Pixel coordinate grounding data
---+---

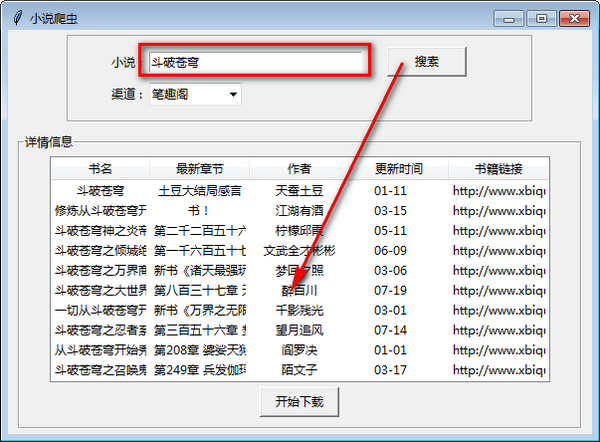Sort by the 书名 column header
Screen dimensions: 600x442
click(x=100, y=169)
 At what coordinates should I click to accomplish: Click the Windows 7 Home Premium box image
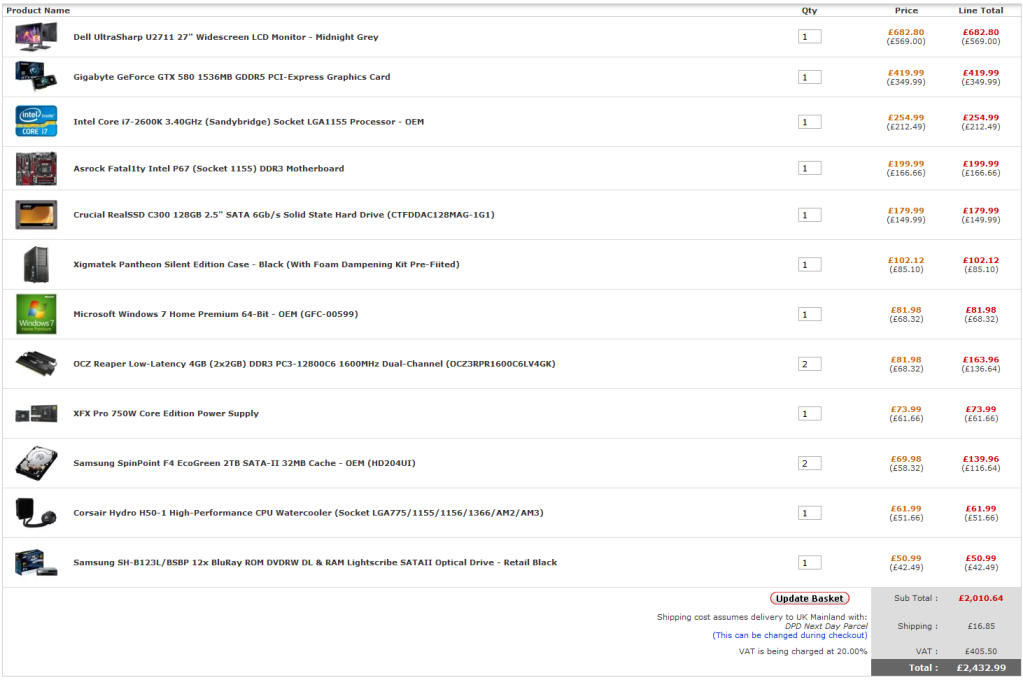click(x=36, y=314)
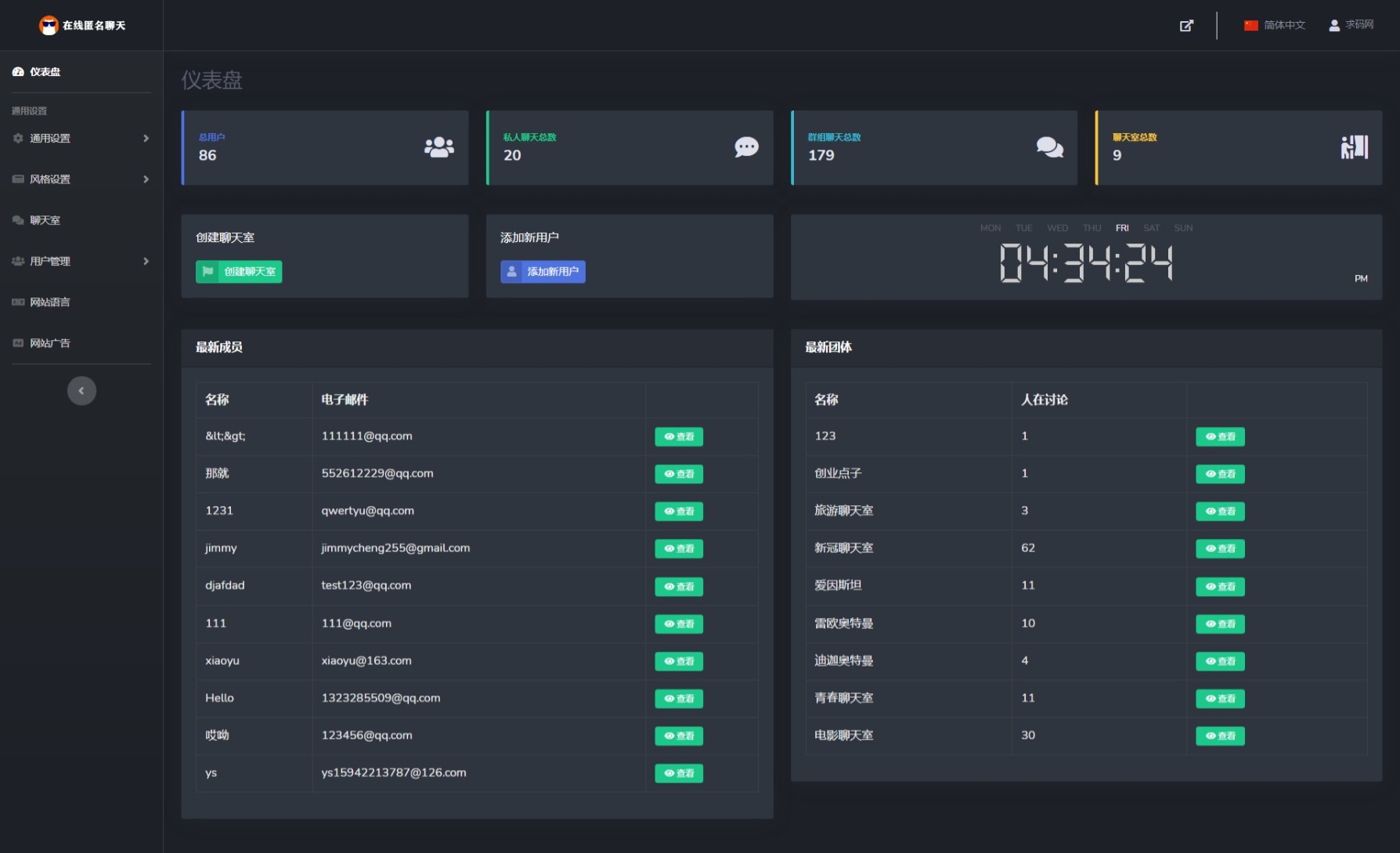The width and height of the screenshot is (1400, 853).
Task: Click the blue 添加新用户 button
Action: 543,272
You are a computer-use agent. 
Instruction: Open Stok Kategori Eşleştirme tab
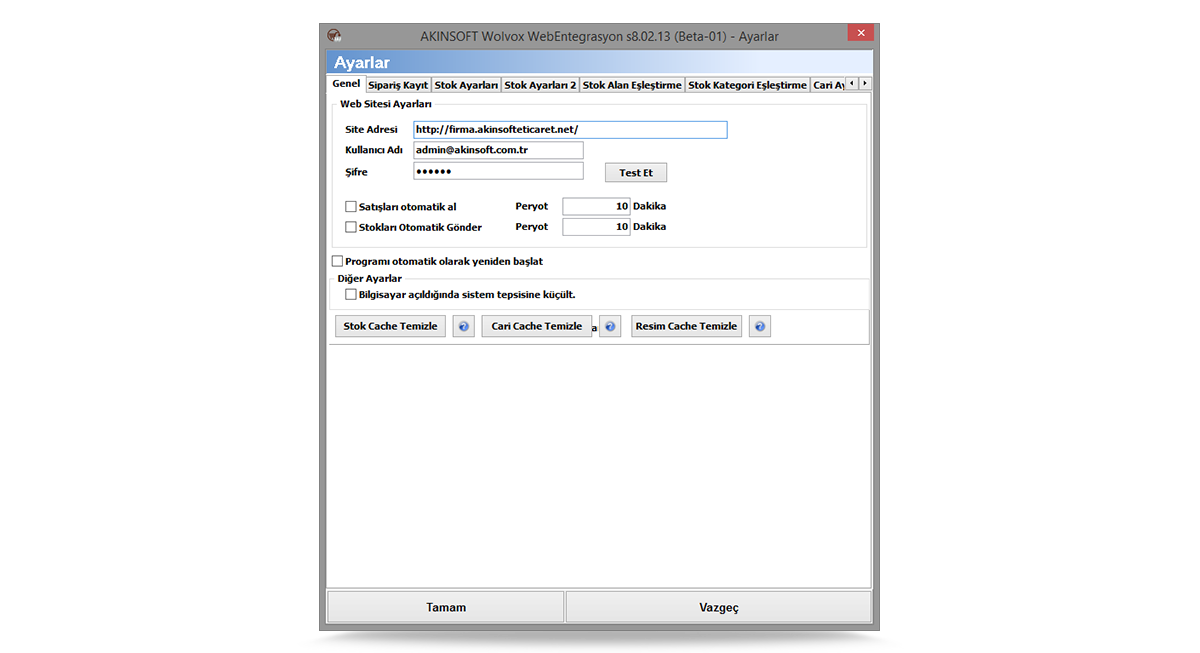[x=747, y=85]
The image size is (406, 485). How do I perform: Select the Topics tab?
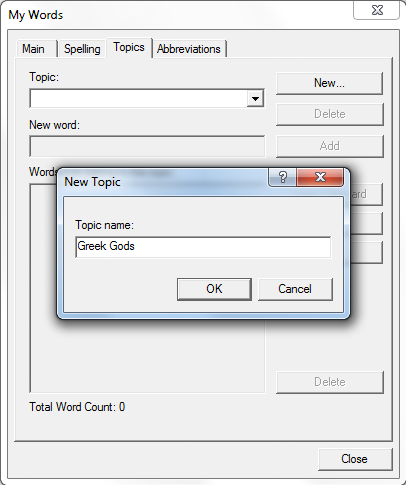pyautogui.click(x=129, y=47)
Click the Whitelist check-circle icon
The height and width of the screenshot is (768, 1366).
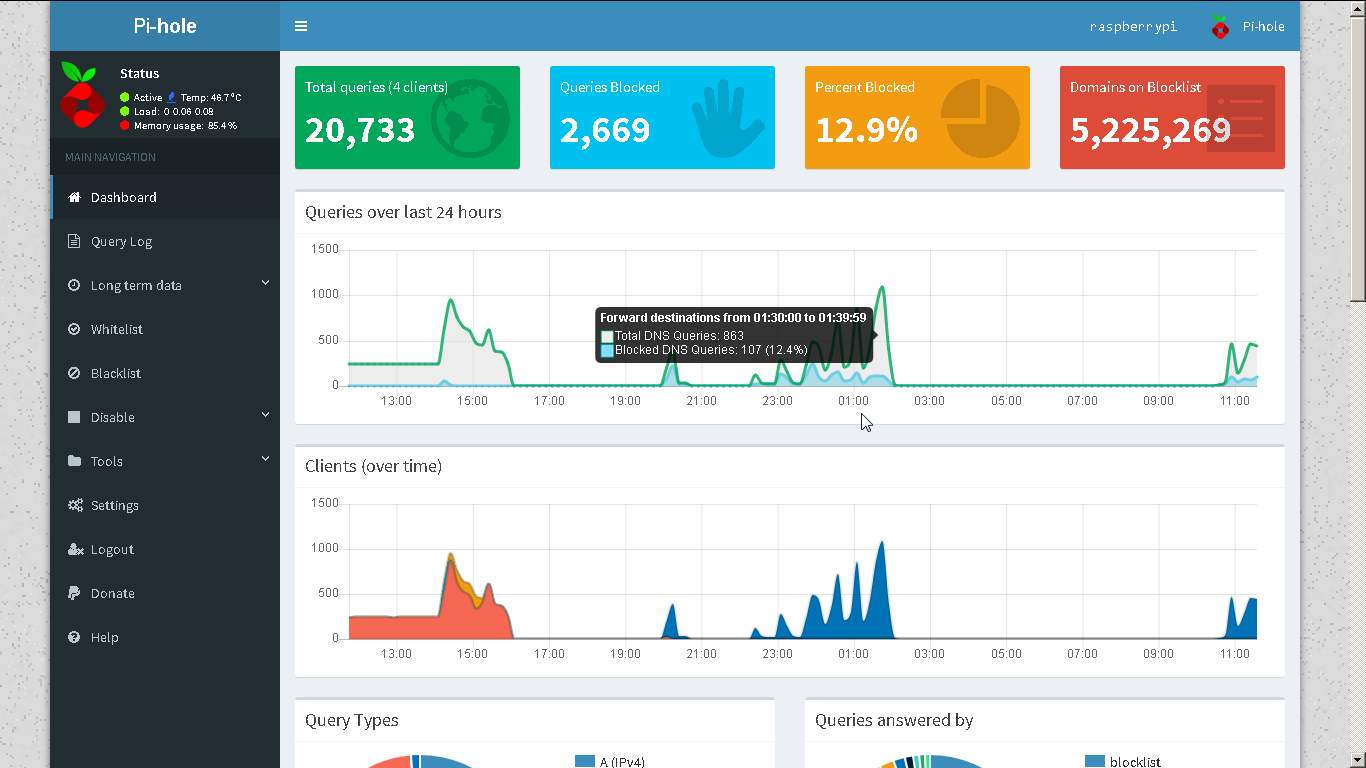[74, 329]
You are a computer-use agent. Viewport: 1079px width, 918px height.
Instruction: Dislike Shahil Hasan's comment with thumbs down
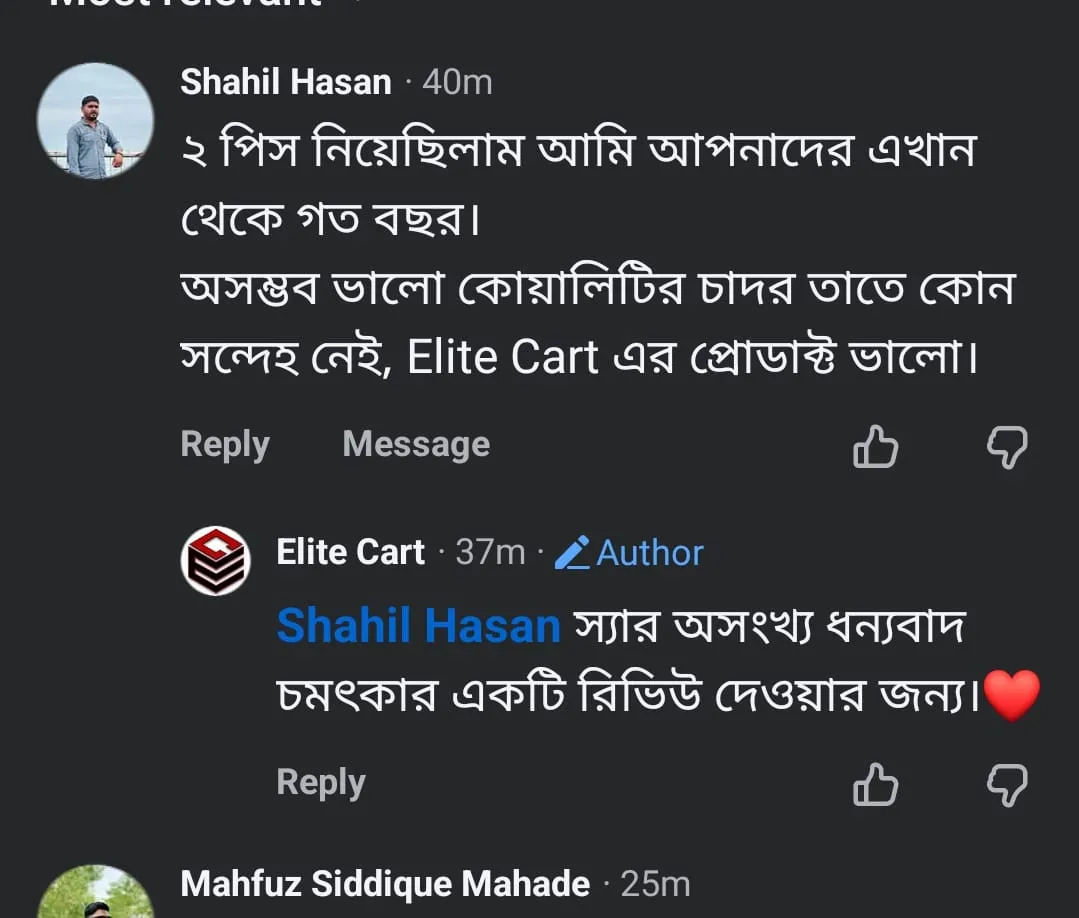[x=1007, y=447]
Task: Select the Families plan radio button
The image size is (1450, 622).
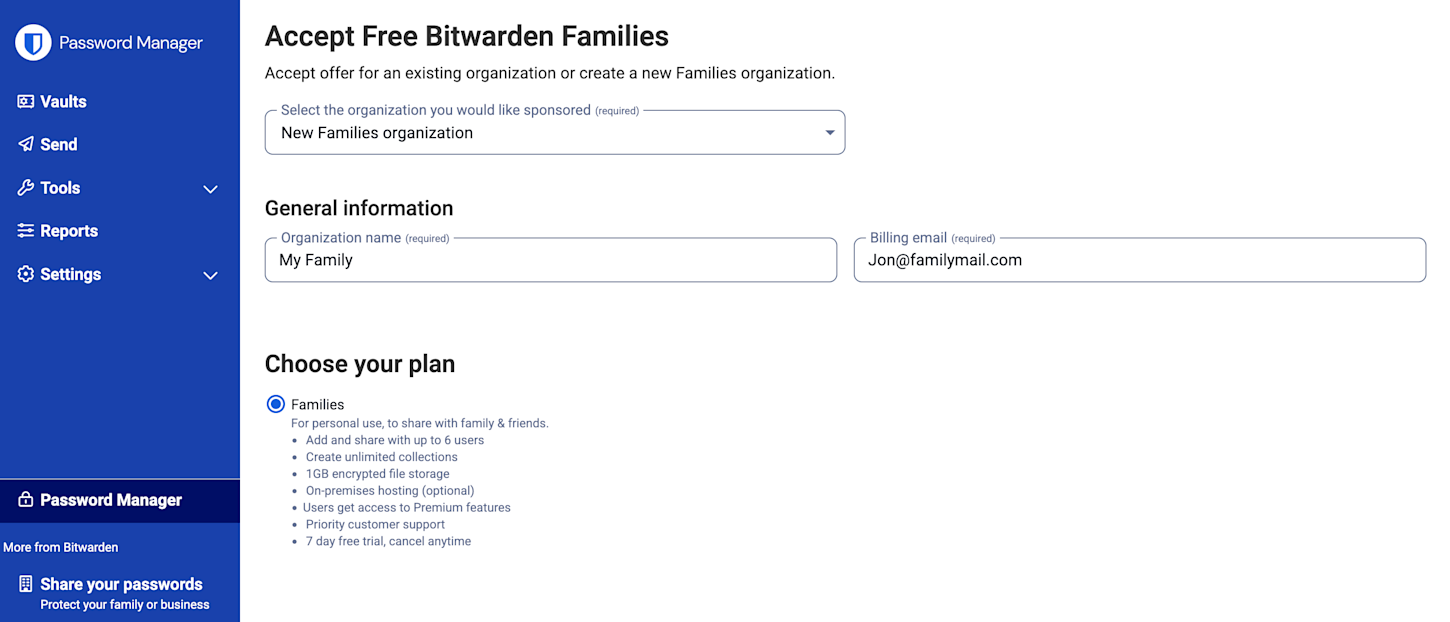Action: coord(276,404)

---+---

[What the task requires]
Above are the records. Copy exactly, and only, the lines from the line containing "Instruction: Dislike Shahil" through the last one, omitting any pictures.

[Output of the exercise]
Instruction: Dislike Shahil Hasan's comment with thumbs down
[x=1007, y=447]
Task: Select the Families plan radio button
The image size is (1450, 622).
Action: coord(276,404)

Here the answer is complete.